- Born: June 7, 1961 (age 64)
- Occupation: Former Chief executive officer

= Scott C. Donnelly =

American businessman (born 1961)

Scott C. Donnelly (born 1961) was the CEO of Textron. Before joining Textron, Donnelly was the CEO for General Electric Aviation, a producer of jet engines for commercial and military aircraft. Donnelly also served as the Senior Vice President of General Electric Global Research, one of the world's largest industrial research organizations and held various management positions since joining General Electric in 1989.

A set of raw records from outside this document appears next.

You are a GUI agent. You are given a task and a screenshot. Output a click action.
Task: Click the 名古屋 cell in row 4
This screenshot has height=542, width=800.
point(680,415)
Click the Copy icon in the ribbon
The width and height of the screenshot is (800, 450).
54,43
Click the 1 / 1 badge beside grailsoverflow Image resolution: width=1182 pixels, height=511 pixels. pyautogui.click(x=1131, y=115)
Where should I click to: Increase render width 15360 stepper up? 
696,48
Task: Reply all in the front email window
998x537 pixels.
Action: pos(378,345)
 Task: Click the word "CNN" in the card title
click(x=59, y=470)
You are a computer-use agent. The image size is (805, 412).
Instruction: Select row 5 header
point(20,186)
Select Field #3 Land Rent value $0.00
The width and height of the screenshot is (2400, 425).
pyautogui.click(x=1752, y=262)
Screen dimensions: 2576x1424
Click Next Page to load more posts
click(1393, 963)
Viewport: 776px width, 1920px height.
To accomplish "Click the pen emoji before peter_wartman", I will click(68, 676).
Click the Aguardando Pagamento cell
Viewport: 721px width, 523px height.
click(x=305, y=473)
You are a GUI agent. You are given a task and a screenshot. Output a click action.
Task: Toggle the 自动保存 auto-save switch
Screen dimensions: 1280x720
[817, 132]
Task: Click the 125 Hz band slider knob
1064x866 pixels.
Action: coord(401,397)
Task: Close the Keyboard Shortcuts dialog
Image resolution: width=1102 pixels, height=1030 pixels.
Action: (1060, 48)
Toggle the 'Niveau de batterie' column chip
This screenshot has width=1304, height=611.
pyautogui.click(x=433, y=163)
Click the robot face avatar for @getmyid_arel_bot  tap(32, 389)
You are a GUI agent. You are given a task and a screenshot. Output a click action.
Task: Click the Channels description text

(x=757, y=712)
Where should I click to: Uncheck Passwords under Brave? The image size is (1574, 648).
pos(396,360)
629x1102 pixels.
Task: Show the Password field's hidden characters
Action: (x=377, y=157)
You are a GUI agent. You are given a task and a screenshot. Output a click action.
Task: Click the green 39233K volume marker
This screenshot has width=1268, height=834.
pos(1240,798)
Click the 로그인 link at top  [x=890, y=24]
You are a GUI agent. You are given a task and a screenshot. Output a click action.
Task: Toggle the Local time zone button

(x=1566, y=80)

Donnelly joined GE in 1989 as manager of Electronics Design Engineering for GE's Ocean Systems Division in Syracuse, New York. He went on to serve in a variety of leadership roles for the company, including engineering management positions with then-GE division of Martin Marietta in both Australia and the United States. In 1995, he moved to GE's Industrial Control Systems business, where he held various management positions. Donnelly was named a vice president of GE in 1997, responsible for Global Technology Operations at GE Healthcare.

Donnelly joined Textron in July 2008 as executive vice president and chief operating officer (COO) as part of a multi-year succession plan. On December 1, 2009, Lewis B. Campbell retired as CEO of Textron. He was succeeded as CEO by Donnelly. Donnelly was named chairman of the board on September 1, 2010. After stepping down in 2025, he was succeeded by Lisa Atherton.

Donnelly served on several Engineering advisory committees including that of Cornell and Stanford Universities.